By Isabel Webster, West of England Correspondent
Cuts to domestic abuse charities are "putting victims at risk" as organisations warn they are expecting more cases than ever during the festive period.
The Association of Chief Police Officers reports a much higher volume of 999 calls from women over the Christmas holiday.
Gwent Police Chief Constable Carmel Napier said: "Normal life is not going on. The children aren't at school. People aren't at work.
"The expectation of a good time adds pressure and alcohol can be an aggravating factor.
"This combination of factors seems to cause a combustion of tensions that are already there."
According to the charity Refuge, one in four women in England and Wales experience domestic abuse in their lifetime and two women a week die.

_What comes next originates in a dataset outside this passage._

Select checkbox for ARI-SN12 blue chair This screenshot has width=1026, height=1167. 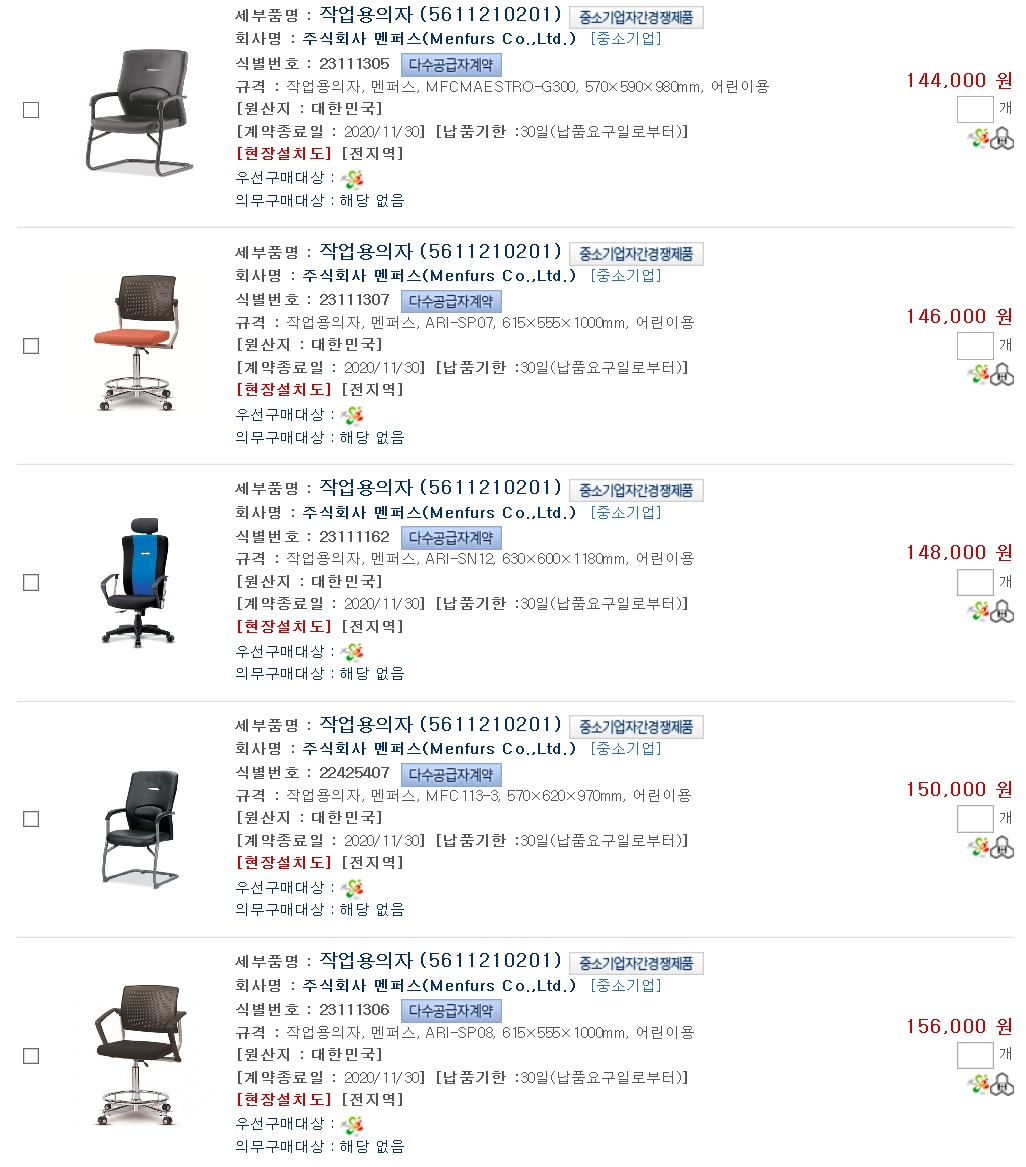click(x=31, y=582)
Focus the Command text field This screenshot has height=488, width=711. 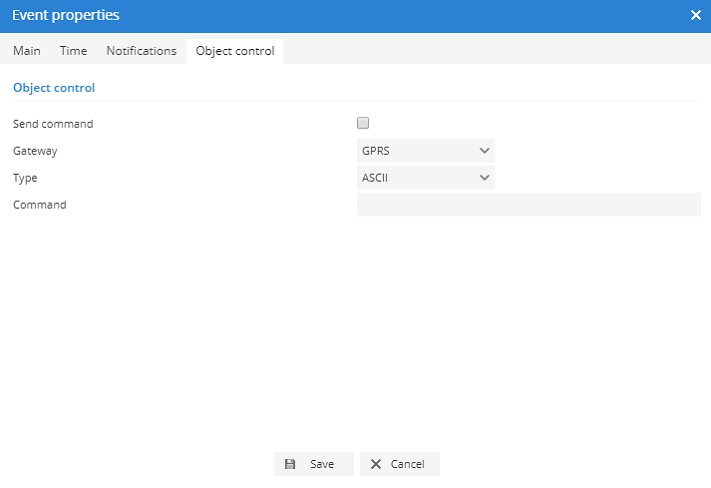tap(528, 205)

Carol, a mother-of-four from Bristol, managed to escape her abusive relationship with the help of the grassroots charity, Survive.
Over several years her partner physically and mentally abused her, sometimes in front of her young children.
"The first night anything happened he just took his belt off and started whipping me. I was so shocked as I'd never seen him violent before," Carol said.
"He hit me with his mobile phone, so hard it left an imprint on my chest. He said he was going to kill me and threatened to throw me out the window - picking me up by my throat. He said he was going to rip my head off.
"But the worst part was the mental abuse. I had to walk behind him, I was timed if I went out to pick up the kids and had to ask permission to leave the room to go to the loo.
"I thought if I just did what I was told, if I was better, I could make it right for everyone, but I was never going to win."
Survive chief exec Anna Smith says charity is under increasing pressureCarol is now safe and rebuilding her life, but the effect on her and her children remains.
Breaking down in tears, she sobbed: "If I'd known what I know now - what a bad effect it would have on my kids I would have got out sooner.
"I tried to protect them physically but you can't protect someone mentally from what they hear, what they see."
Carol maintains that Survive is the one good thing that came out of her ordeal.
But the charity, which supports women in South Gloucestershire and Bristol, is under growing pressure.
It has seen a 76% increase in high risk cases in the last year.
Over the Christmas period it estimates it will have to turn away 15% of the women and their families who need emergency refuge.
Chief Executive Anna Smith said: "We've been cut, yet we're seeing more women and children than ever.
"I am seriously concerned about it. Vulnerable people won't necessarily be able to get access to the help that they need this Christmas."